(Assignment) Please tell how many of the lines below contain "agent", using only a number.

Data records
=-=-=-=-=

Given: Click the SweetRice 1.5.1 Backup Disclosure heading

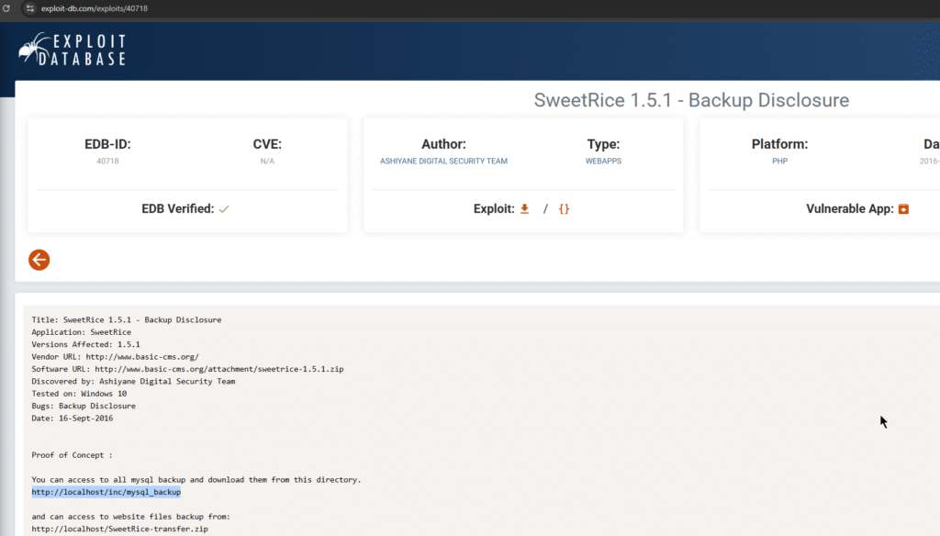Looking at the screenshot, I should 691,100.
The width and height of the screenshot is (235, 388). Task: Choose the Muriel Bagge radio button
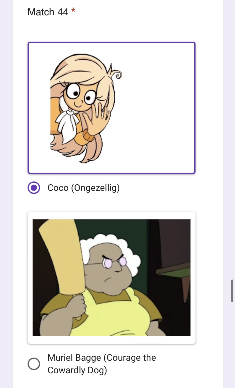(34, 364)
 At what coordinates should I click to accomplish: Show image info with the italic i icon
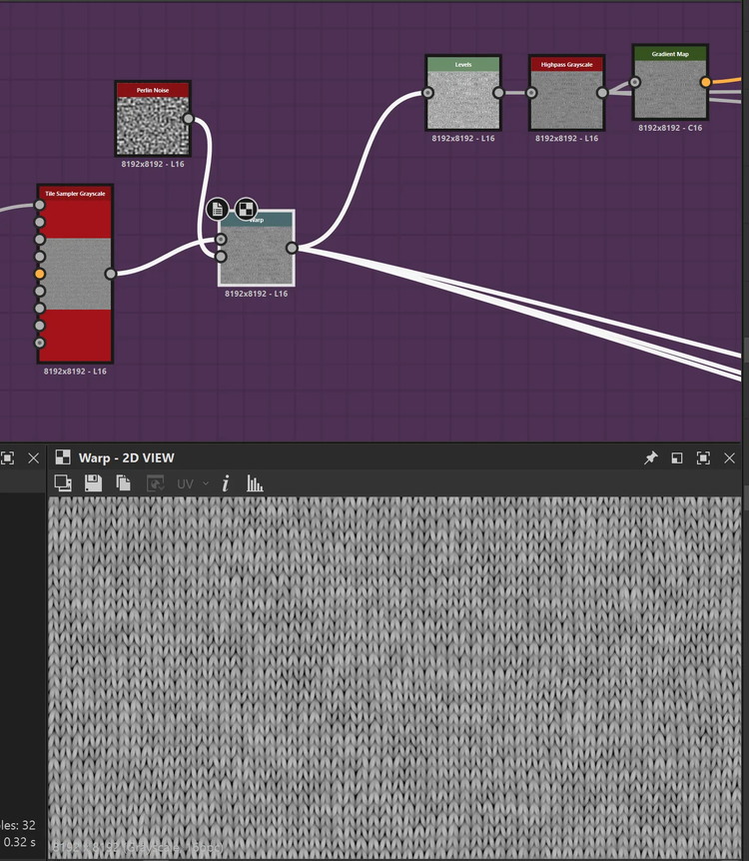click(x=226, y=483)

=-=-=-=-=

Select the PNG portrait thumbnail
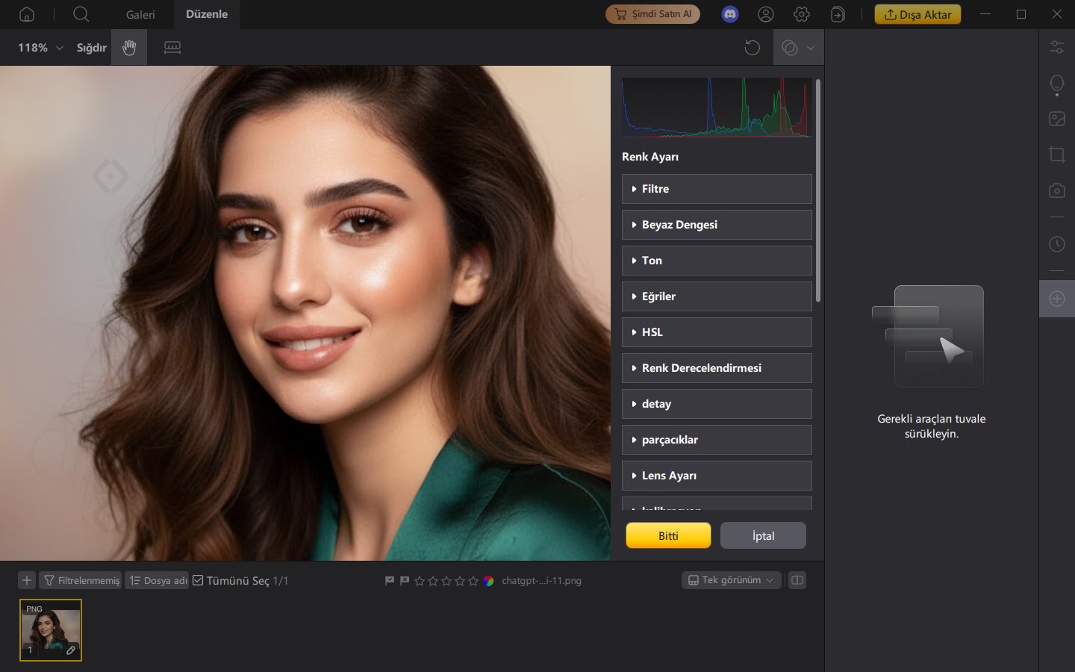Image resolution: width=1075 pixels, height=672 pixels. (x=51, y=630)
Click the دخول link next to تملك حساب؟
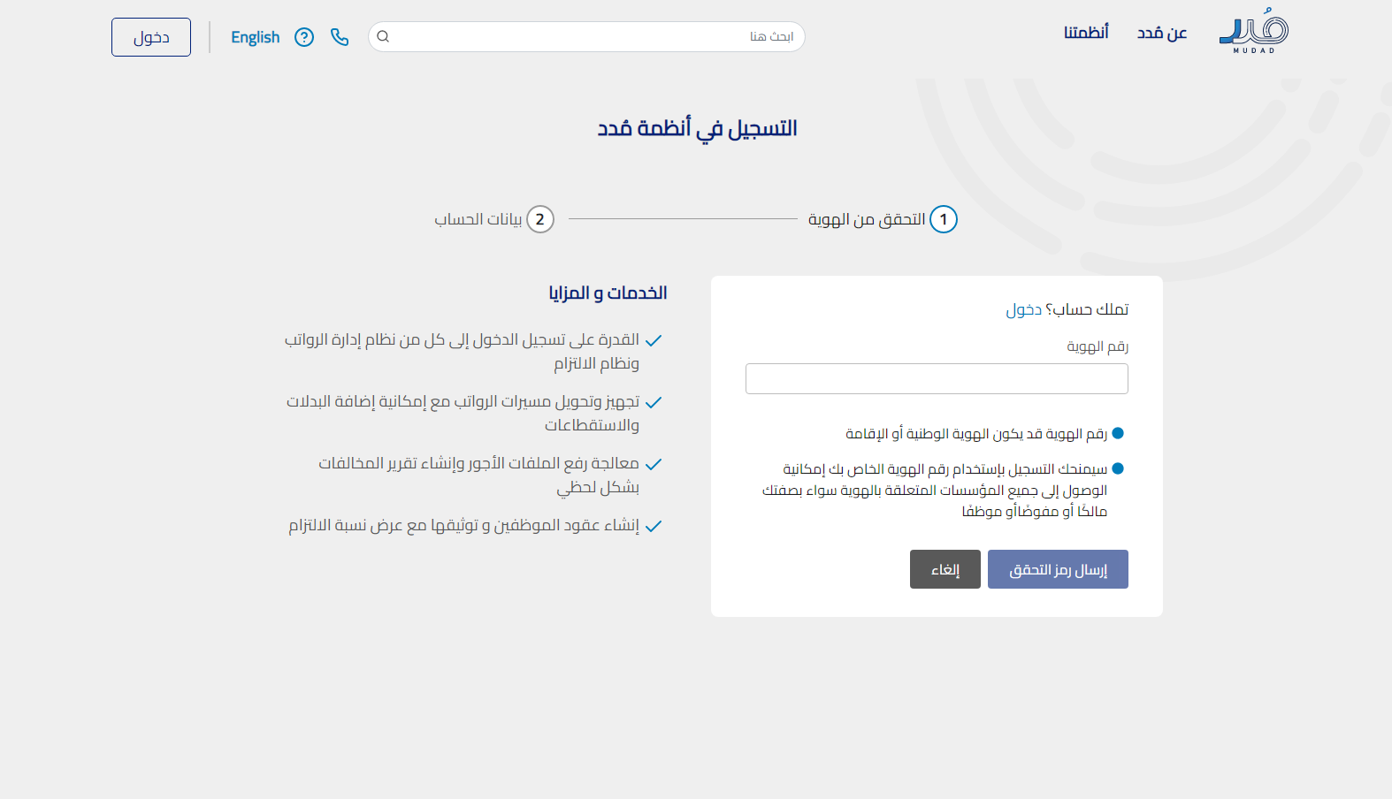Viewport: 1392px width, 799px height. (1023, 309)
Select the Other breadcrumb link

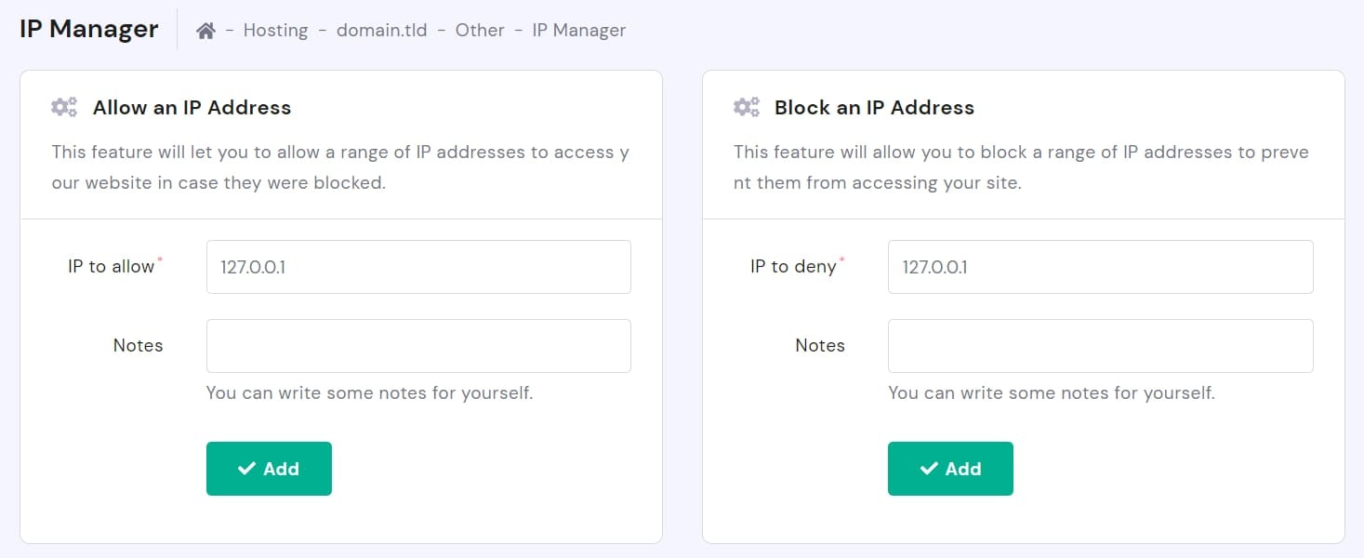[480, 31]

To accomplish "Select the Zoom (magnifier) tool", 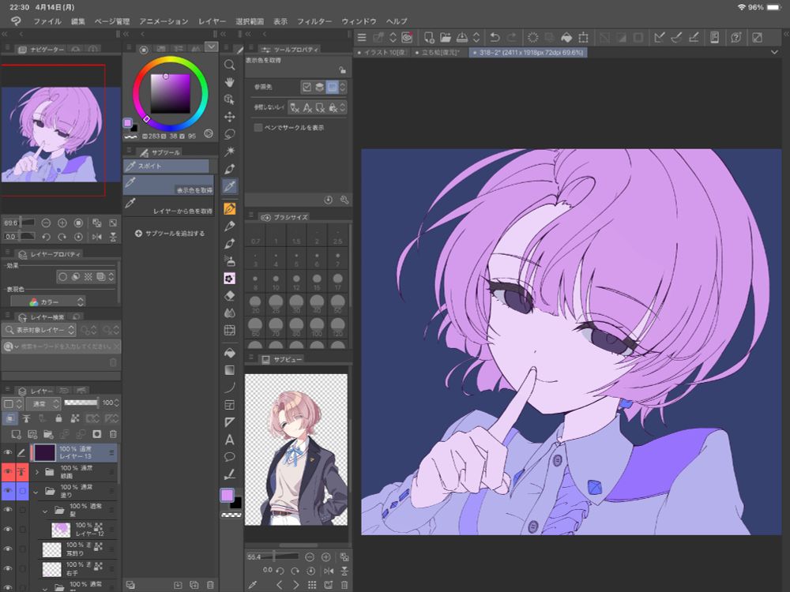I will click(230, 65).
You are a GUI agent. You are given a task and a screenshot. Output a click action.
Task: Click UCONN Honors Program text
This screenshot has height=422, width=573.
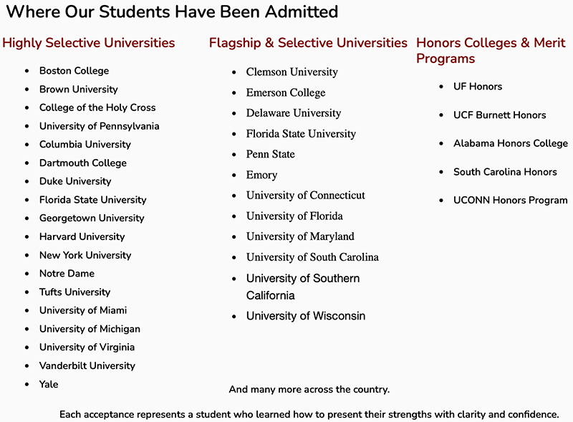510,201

=-=-=-=-=

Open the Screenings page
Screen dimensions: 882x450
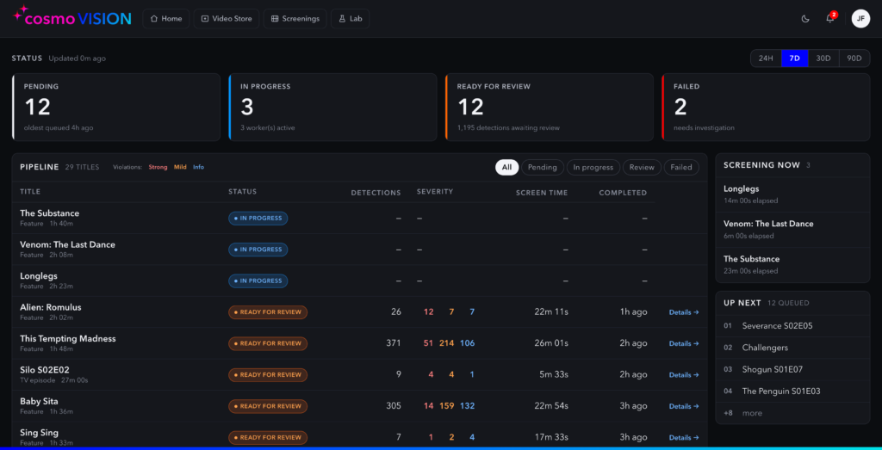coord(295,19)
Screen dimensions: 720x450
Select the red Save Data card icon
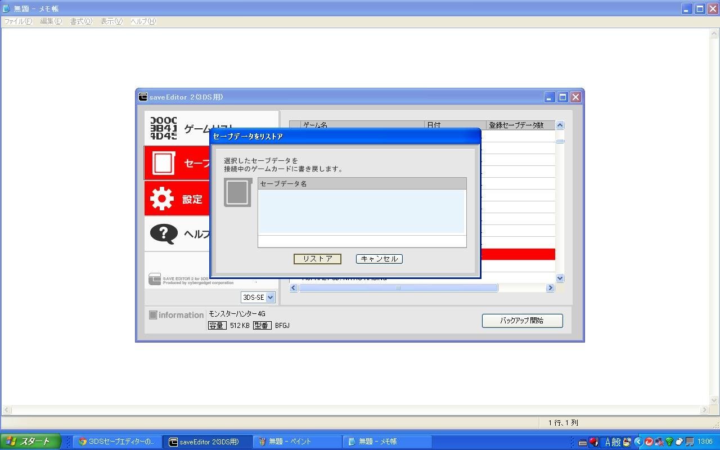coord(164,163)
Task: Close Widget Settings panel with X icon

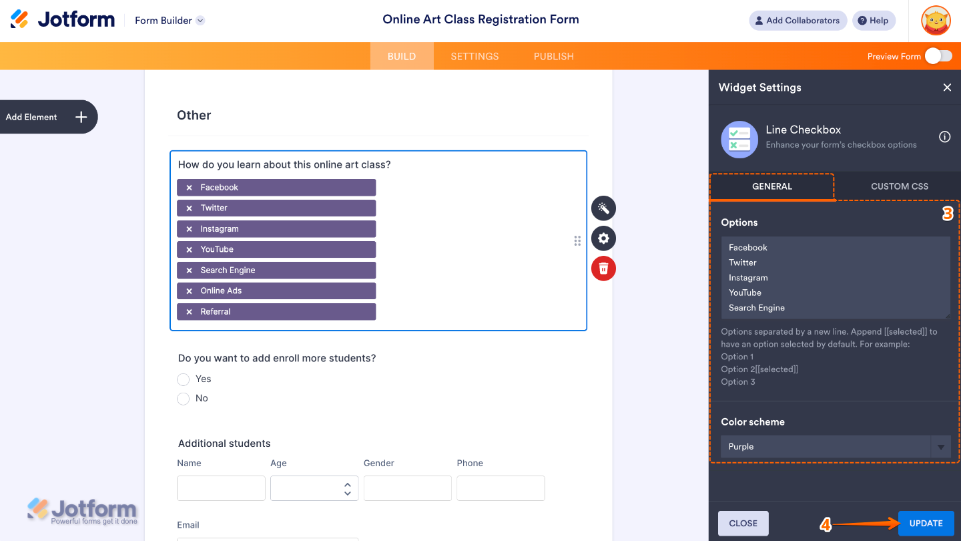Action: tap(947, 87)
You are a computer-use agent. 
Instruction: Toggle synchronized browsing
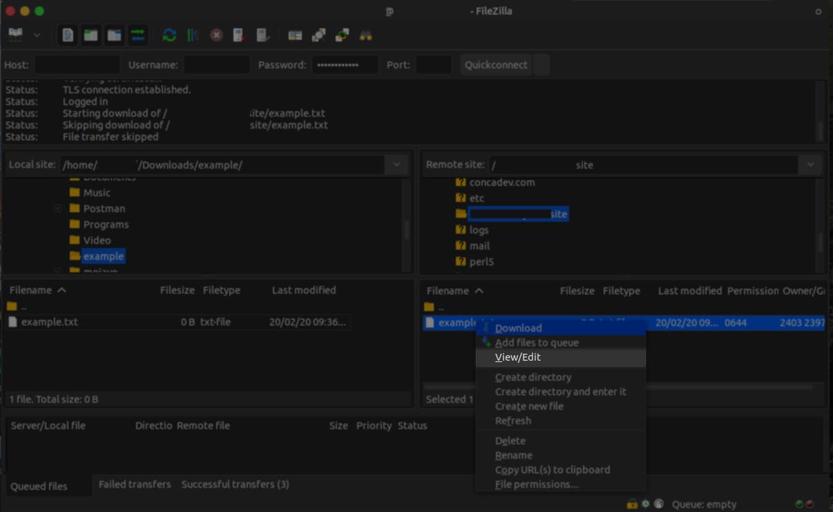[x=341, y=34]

=-=-=-=-=

(Answer box) 2